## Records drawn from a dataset
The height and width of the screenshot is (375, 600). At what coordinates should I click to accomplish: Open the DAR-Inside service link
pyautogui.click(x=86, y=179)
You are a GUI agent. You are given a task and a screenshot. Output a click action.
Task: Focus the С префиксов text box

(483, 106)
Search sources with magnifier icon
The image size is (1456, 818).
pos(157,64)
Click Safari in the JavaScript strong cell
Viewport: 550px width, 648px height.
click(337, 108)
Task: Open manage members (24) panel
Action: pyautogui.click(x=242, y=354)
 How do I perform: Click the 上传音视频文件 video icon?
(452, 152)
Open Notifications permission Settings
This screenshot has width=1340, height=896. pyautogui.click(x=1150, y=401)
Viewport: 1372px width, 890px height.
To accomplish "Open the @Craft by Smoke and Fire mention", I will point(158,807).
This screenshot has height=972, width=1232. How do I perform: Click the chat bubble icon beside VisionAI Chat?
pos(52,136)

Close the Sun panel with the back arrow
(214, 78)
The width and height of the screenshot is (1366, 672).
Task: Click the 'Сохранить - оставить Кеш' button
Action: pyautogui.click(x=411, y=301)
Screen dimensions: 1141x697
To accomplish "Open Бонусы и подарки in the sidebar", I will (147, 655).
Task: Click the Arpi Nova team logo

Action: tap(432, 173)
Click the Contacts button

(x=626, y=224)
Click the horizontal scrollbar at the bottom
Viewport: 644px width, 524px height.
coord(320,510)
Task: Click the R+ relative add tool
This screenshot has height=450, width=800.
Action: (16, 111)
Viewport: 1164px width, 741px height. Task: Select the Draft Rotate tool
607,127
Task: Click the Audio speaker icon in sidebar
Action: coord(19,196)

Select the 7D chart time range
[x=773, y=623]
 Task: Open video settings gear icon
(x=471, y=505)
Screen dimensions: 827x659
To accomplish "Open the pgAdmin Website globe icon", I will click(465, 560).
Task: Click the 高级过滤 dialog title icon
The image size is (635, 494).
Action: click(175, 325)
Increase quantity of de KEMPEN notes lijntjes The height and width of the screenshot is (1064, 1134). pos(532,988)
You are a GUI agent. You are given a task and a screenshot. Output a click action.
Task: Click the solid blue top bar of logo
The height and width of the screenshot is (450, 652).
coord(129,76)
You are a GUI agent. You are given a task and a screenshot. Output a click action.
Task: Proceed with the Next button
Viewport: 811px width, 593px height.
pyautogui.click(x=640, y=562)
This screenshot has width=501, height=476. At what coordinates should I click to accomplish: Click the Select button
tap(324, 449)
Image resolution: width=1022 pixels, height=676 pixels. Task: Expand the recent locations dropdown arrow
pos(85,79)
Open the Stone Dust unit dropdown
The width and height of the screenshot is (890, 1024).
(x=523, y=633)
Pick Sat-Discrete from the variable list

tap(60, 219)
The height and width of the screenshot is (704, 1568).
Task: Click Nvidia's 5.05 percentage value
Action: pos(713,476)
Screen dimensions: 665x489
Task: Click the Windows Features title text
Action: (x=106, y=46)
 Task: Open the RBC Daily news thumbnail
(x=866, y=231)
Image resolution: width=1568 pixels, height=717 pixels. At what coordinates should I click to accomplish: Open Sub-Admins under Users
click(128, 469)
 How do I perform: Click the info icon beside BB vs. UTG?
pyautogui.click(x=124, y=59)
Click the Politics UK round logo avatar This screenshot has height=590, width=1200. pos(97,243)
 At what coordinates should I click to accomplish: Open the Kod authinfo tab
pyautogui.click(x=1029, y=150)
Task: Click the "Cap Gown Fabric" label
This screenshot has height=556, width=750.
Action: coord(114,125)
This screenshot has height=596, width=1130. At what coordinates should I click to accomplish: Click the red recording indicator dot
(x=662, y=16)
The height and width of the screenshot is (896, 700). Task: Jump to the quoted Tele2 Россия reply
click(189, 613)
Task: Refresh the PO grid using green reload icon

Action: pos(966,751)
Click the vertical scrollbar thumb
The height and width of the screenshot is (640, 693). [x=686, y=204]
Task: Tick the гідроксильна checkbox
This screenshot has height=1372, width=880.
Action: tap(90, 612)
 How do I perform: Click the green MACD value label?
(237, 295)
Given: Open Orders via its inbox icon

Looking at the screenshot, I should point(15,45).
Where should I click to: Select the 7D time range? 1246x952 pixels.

## Your task
The records given above are to be repeated in full, exactly.

## Exercise answer
The height and width of the screenshot is (375, 600). At what coordinates should I click to accomplish: Open the DAR-Inside service link
pyautogui.click(x=86, y=179)
You are a GUI agent. You are given a task and a screenshot. Output a click action.
Task: Focus the С префиксов text box

(483, 106)
Search sources with magnifier icon
The image size is (1456, 818).
pos(157,64)
Click Safari in the JavaScript strong cell
Viewport: 550px width, 648px height.
click(337, 108)
Task: Open manage members (24) panel
Action: pyautogui.click(x=242, y=354)
 How do I perform: Click the 上传音视频文件 video icon?
(452, 152)
Open Notifications permission Settings
This screenshot has width=1340, height=896. pyautogui.click(x=1150, y=401)
Viewport: 1372px width, 890px height.
To accomplish "Open the @Craft by Smoke and Fire mention", I will point(158,807).
This screenshot has height=972, width=1232. How do I perform: Click the chat bubble icon beside VisionAI Chat?
pos(52,136)

Close the Sun panel with the back arrow
(214, 78)
The width and height of the screenshot is (1366, 672).
Task: Click the 'Сохранить - оставить Кеш' button
Action: pyautogui.click(x=411, y=301)
Screen dimensions: 1141x697
To accomplish "Open Бонусы и подарки in the sidebar", I will (147, 655).
Task: Click the Arpi Nova team logo

Action: tap(432, 173)
Click the Contacts button

(x=626, y=224)
Click the horizontal scrollbar at the bottom
Viewport: 644px width, 524px height.
coord(320,510)
Task: Click the R+ relative add tool
This screenshot has height=450, width=800.
Action: (16, 111)
Viewport: 1164px width, 741px height. Task: Select the Draft Rotate tool
607,127
Task: Click the Audio speaker icon in sidebar
Action: coord(19,196)

Select the 7D chart time range
[x=773, y=623]
 Task: Open video settings gear icon
(x=471, y=505)
Screen dimensions: 827x659
To accomplish "Open the pgAdmin Website globe icon", I will click(465, 560).
Task: Click the 高级过滤 dialog title icon
The image size is (635, 494).
Action: click(175, 325)
Increase quantity of de KEMPEN notes lijntjes The height and width of the screenshot is (1064, 1134). pos(532,988)
You are a GUI agent. You are given a task and a screenshot. Output a click action.
Task: Click the solid blue top bar of logo
The height and width of the screenshot is (450, 652).
coord(129,76)
You are a GUI agent. You are given a task and a screenshot. Output a click action.
Task: Proceed with the Next button
Viewport: 811px width, 593px height.
pyautogui.click(x=640, y=562)
This screenshot has width=501, height=476. At what coordinates should I click to accomplish: Click the Select button
tap(324, 449)
Image resolution: width=1022 pixels, height=676 pixels. Task: Expand the recent locations dropdown arrow
pos(85,79)
Open the Stone Dust unit dropdown
The width and height of the screenshot is (890, 1024).
(x=523, y=633)
Pick Sat-Discrete from the variable list

tap(60, 219)
The height and width of the screenshot is (704, 1568).
Task: Click Nvidia's 5.05 percentage value
Action: pos(713,476)
Screen dimensions: 665x489
Task: Click the Windows Features title text
Action: (x=106, y=46)
 Task: Open the RBC Daily news thumbnail
(x=866, y=231)
Image resolution: width=1568 pixels, height=717 pixels. At what coordinates should I click to accomplish: Open Sub-Admins under Users
click(128, 469)
 How do I perform: Click the info icon beside BB vs. UTG?
pyautogui.click(x=124, y=59)
Click the Politics UK round logo avatar This screenshot has height=590, width=1200. pos(97,243)
 At what coordinates should I click to accomplish: Open the Kod authinfo tab
pyautogui.click(x=1029, y=150)
Task: Click the "Cap Gown Fabric" label
This screenshot has height=556, width=750.
Action: coord(114,125)
This screenshot has height=596, width=1130. At what coordinates should I click to accomplish: Click the red recording indicator dot
(x=662, y=16)
The height and width of the screenshot is (896, 700). Task: Jump to the quoted Tele2 Россия reply
click(189, 613)
Task: Refresh the PO grid using green reload icon

Action: pos(966,751)
Click the vertical scrollbar thumb
The height and width of the screenshot is (640, 693). [x=686, y=204]
Task: Tick the гідроксильна checkbox
This screenshot has height=1372, width=880.
Action: tap(90, 612)
 How do I perform: Click the green MACD value label?
(237, 295)
Given: Open Orders via its inbox icon

Looking at the screenshot, I should point(15,45).
Where should I click to: Select the 7D time range? 1246x952 pixels.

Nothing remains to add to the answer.